Alas, I can claim no such nobility for my own recent fall into grave literary sin, which involved my annual books-for-Christmas column. There, I described my old friend, Leon Kass, as a lifelong Chicago Cubs fan. This was very, very bad. For as I have long known, Dr. Kass is a lifelong Chicago White Sox fan, and to ascribe enduring Cub fanhood to a Chisox partisan is the baseball equivalent of describing Ronald Reagan as a lifelong communist. I can only imagine my reaction if some scribe had, stupidly, described me as a New York Yankees fan; but Dr. Kass, a true gentleman, merely noted that, when his beloved Pale Hose finally won the World Series in 2005, he had written that this miracle “proved . . . that not all hope is foolishness.”
So: May my fingers freeze on the keyboard before I ever again locate Leon Kass’s baseball rooting interests on the North Side of Chicago: Mea culpa, mea culpa, mea maxima culpa!
In addition to a firm purpose of amendment, though, a confession of grave sin should also include a suitable penance. My self-chosen penance, which is really no penance at all, is to make my unconscionable error the occasion to suggest that my readers use all those unexpired Christmas gift cards to Amazon, Barnes & Noble, or whatever, to thicken their personal libraries with three more books written or edited by Leon Kass.
First among equals here is Toward a More Natural Science: Biology and Human Affairs. Bioethics is a cottage industry today, and far too much of the bioethics professoriate functions as a permission-slip industry for those advancing dubious projects under the banner of the new genetics. In sharp contrast, Toward a More Natural Science offered a brilliant introduction to deep thought at the intersection of science and moral reasoning, just as bioethics was taking off. Decades after its first publication, it remains an essential primer in a crucial field of reflection, the moral health of which is critical to the human future.

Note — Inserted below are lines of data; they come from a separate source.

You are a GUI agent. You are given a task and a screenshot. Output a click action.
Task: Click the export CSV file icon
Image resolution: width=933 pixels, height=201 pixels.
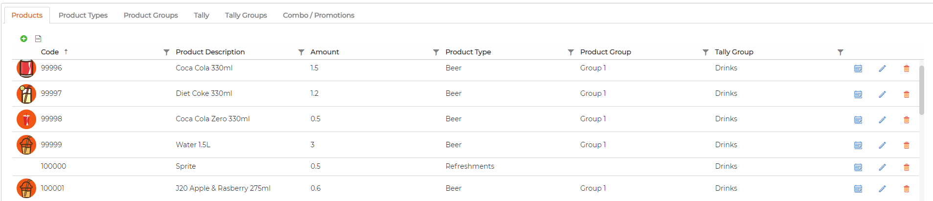(38, 39)
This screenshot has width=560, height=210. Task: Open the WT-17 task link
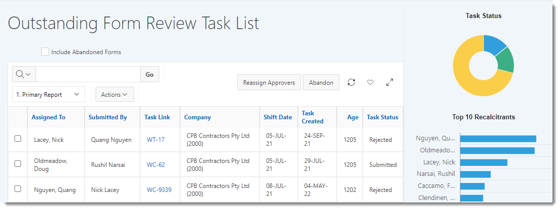pos(156,140)
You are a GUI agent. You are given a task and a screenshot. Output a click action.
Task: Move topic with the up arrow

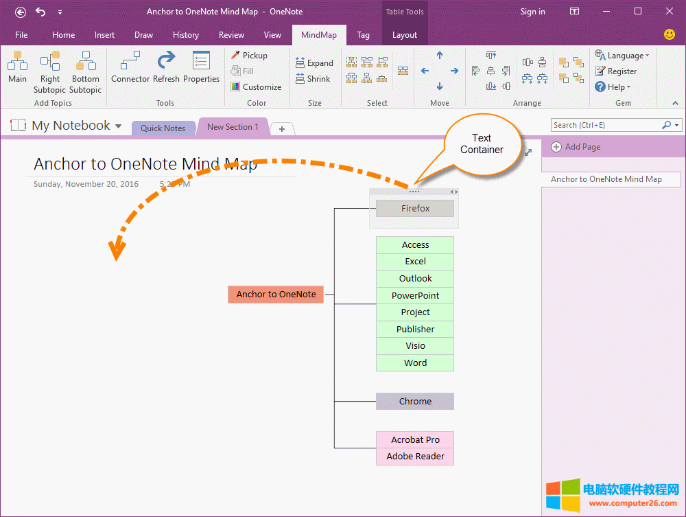440,56
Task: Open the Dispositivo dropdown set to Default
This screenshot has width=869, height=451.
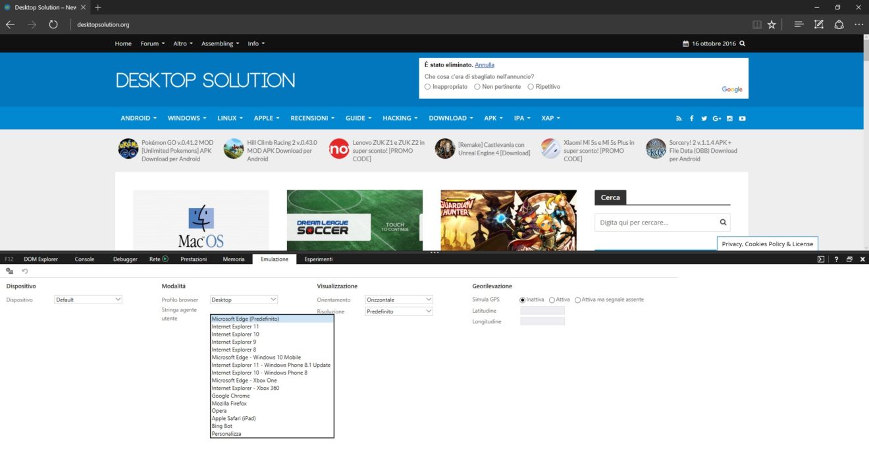Action: pos(88,300)
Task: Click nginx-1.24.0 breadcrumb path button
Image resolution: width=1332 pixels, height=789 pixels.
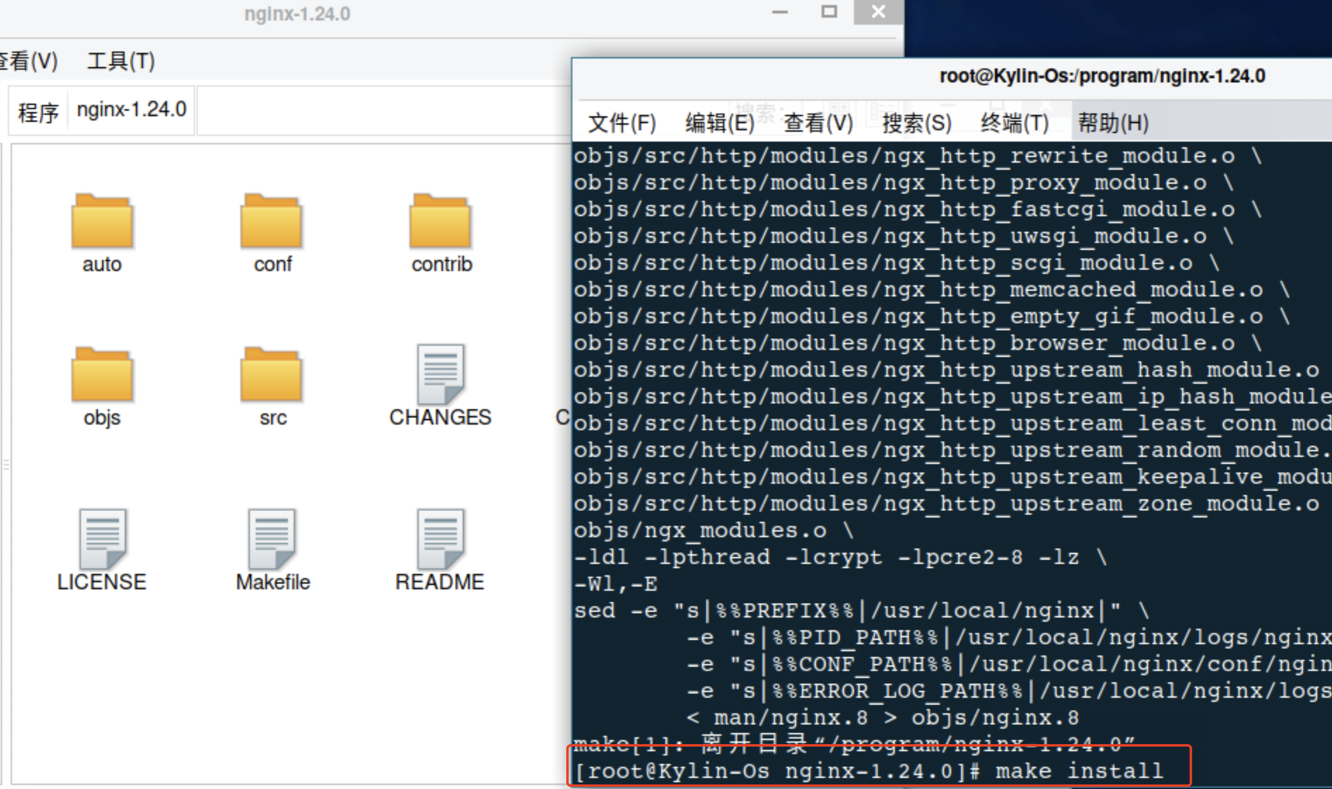Action: [x=131, y=110]
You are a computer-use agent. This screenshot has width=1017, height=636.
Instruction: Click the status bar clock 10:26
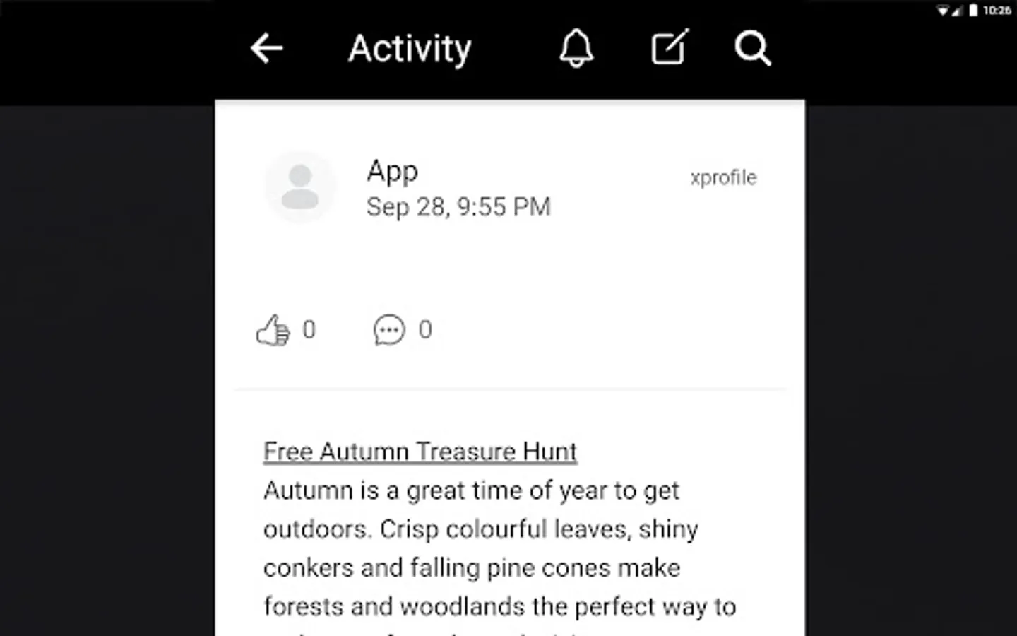[997, 10]
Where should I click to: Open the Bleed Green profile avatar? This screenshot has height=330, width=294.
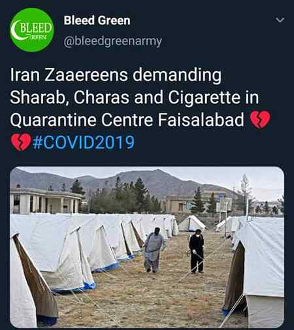point(32,30)
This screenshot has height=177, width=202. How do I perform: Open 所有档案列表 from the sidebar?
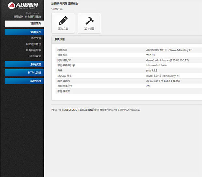pyautogui.click(x=34, y=50)
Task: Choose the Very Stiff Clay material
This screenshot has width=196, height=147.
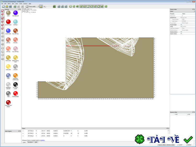Action: tap(15, 31)

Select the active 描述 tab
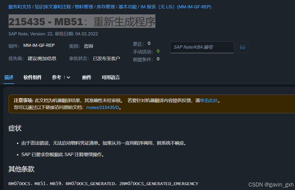pos(9,77)
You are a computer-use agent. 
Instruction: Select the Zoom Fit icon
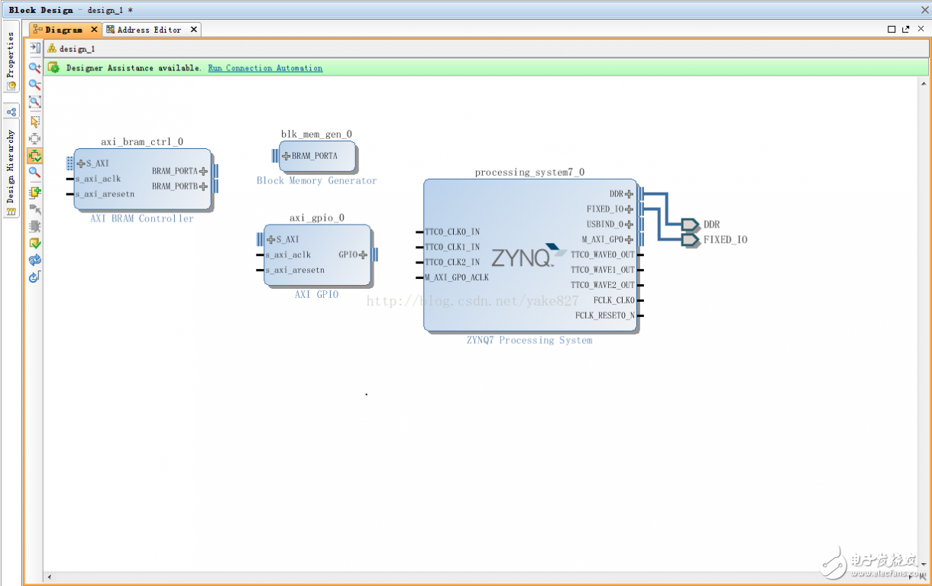tap(34, 102)
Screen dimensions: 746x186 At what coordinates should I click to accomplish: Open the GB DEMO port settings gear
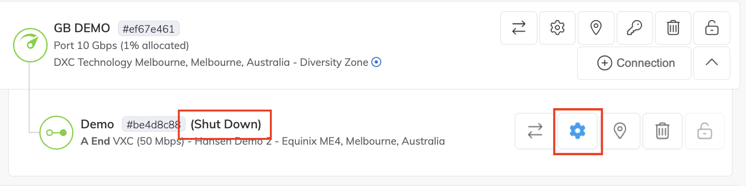coord(557,28)
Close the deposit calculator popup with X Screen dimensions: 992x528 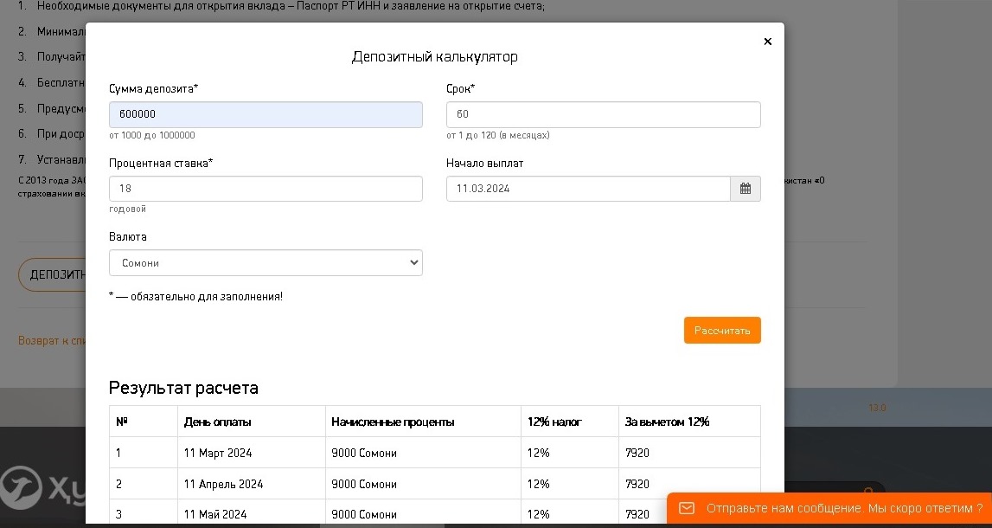pyautogui.click(x=767, y=42)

Then there is Wing to Wing, Oar to Oar: Readings on Courting and Marrying, an annotated anthology Leon Kass assembled and edited with his late wife, Amy. Leon and Amy Kass were the premier husband-and-wife teaching team of the past half-century; they knew how to summon from university students the best thinking of which they were capable; and one result of those labors at the University of Chicago is this collection of readings from a host of sources on some of the most important questions of life. Unapologetically pro-marriage, this mini-library between two covers—which includes selections from Jane Austen and Thomas Aquinas, Erasmus and Shakespeare, Homer and C. S. Lewis, and many others—also revives the notion of “courtship,” a concept and experience some may be willing to reconsider after our national dog-paddle through the cesspool of sexual harassment.
The Beginning of Wisdom: Reading Genesis is another by-product of Leon Kass’s exemplary teaching: a fresh exploration of the first book of the Bible, undertaken without theological presuppositions, in order to unpack what Genesis has to say about the perennial human struggle to find the truth, live in it and through it, and chart a decent, honorable path through history. Agree or disagree, wrestling with Kass’s interpretations of this foundational text in the civilization of the West will armor those willing to fight for that civilization’s future with some tools necessary for the battles ahead.
And once more, with feeling: White Sox, not Cubs!
George Weigel is Distinguished Senior Fellow of Washington, D.C.’s Ethics and Public Policy Center, where he holds the William E. Simon Chair in Catholic Studies.